=== Excerpted records ===
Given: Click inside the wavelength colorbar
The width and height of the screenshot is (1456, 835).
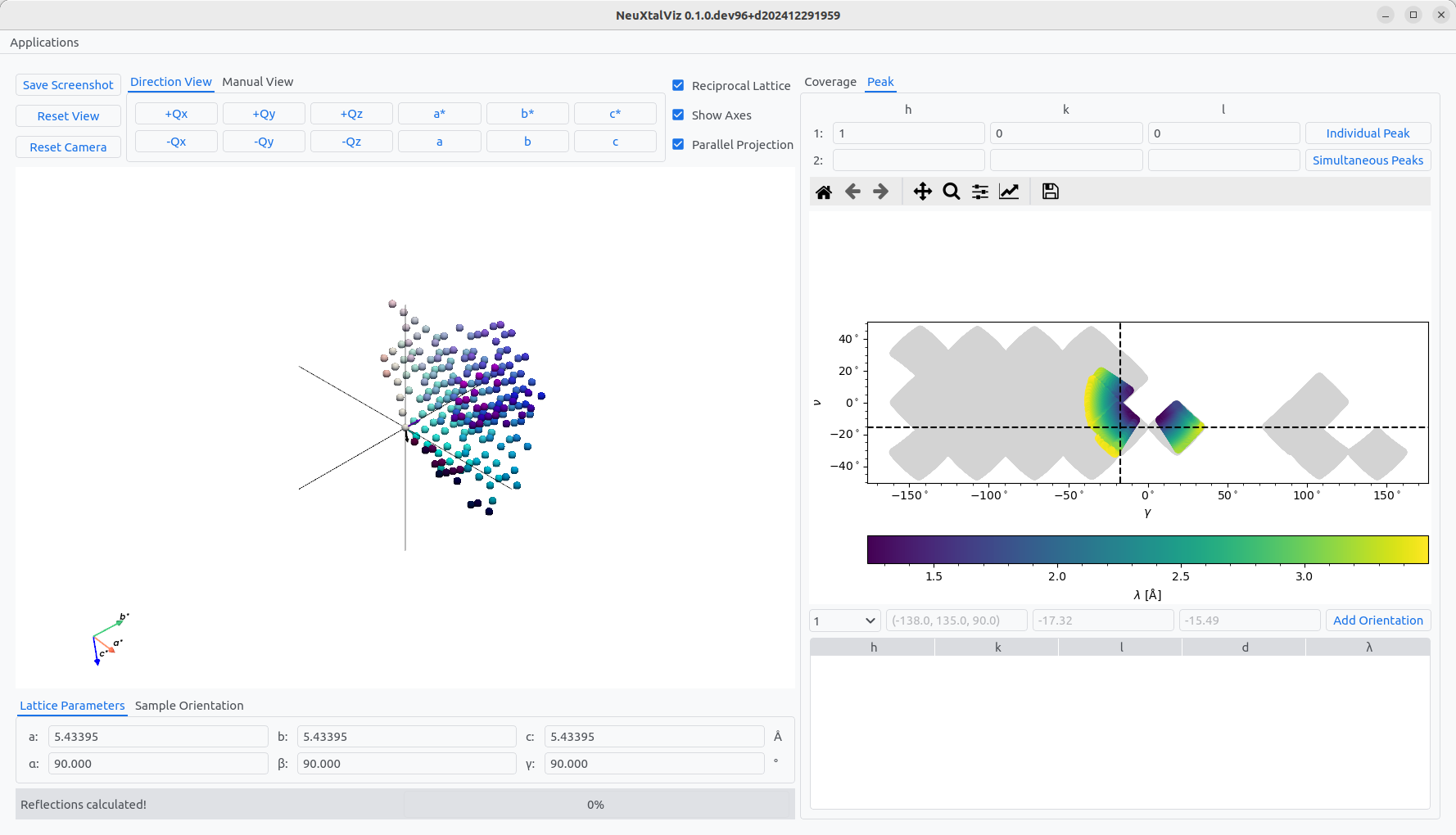Looking at the screenshot, I should coord(1146,549).
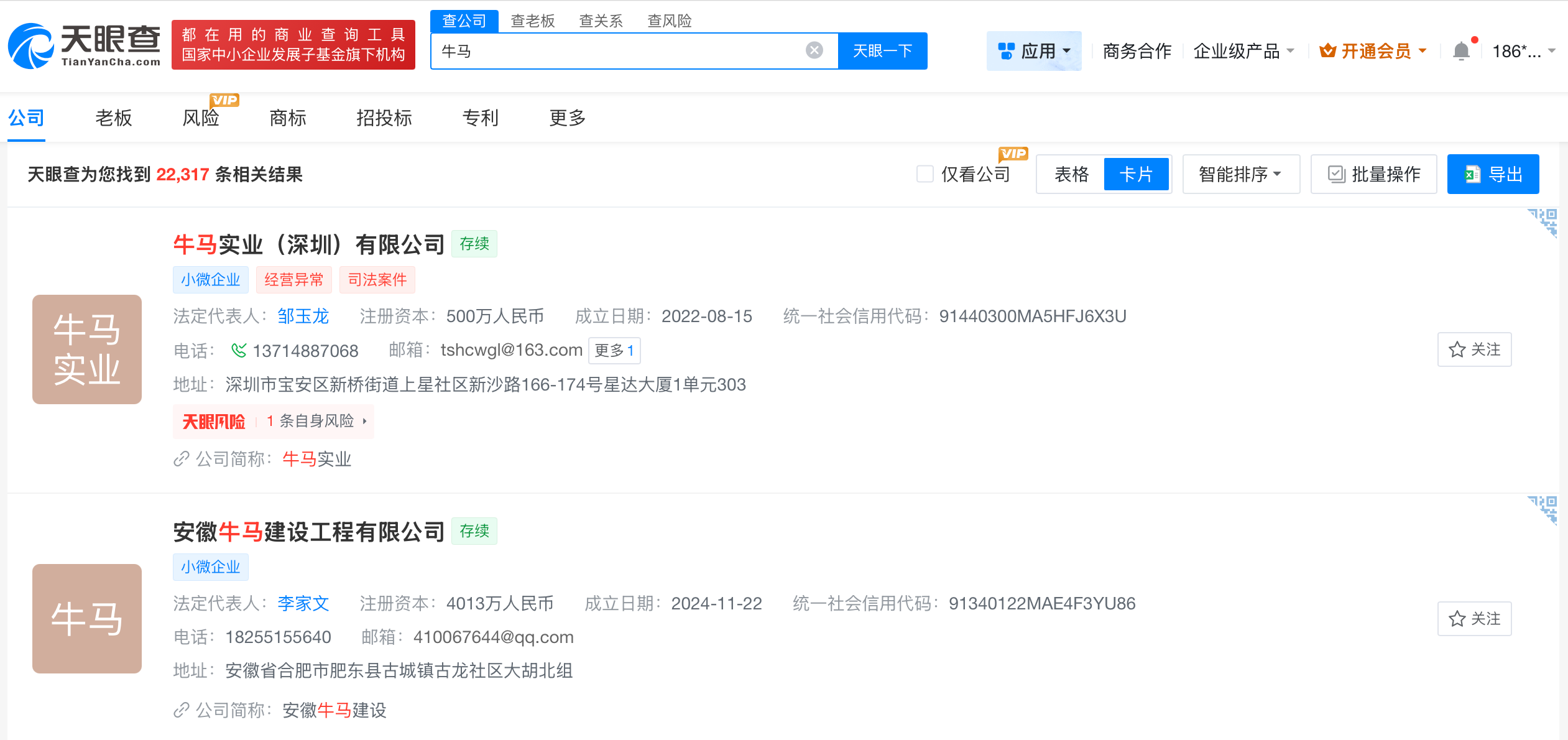Viewport: 1568px width, 740px height.
Task: Expand the 智能排序 dropdown
Action: (x=1240, y=174)
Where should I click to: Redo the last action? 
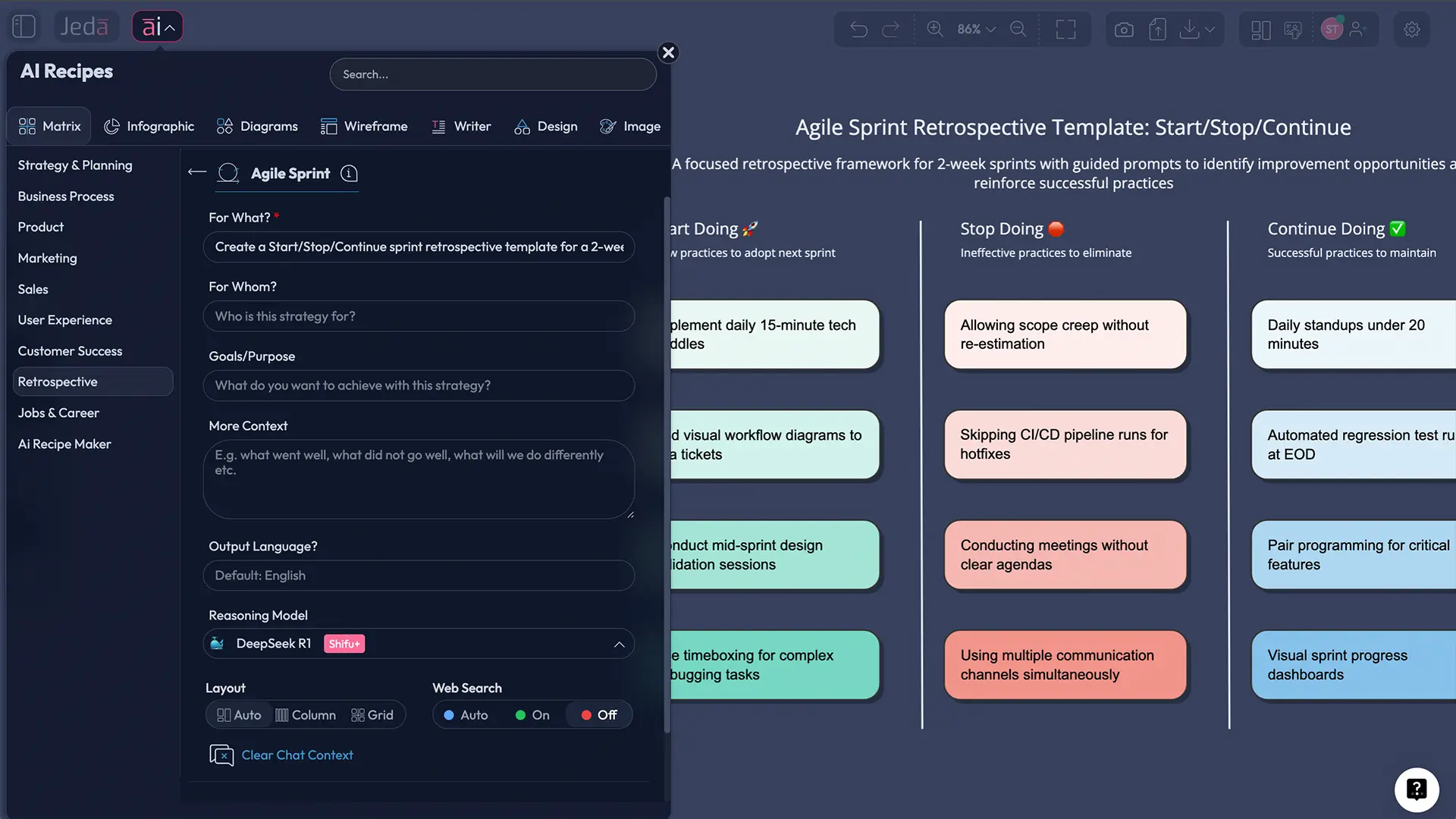click(x=892, y=29)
===
**What to work on:** Give back every entry in its exact wording, leaving the pictures out.

**Response box:**
Given: Click inside the wavelength colorbar
The width and height of the screenshot is (1456, 835).
Looking at the screenshot, I should coord(1146,549).
Viewport: 1568px width, 740px height.
Task: Expand the 智能排序 dropdown
Action: (x=1240, y=174)
Where should I click to: Redo the last action? 
click(x=892, y=29)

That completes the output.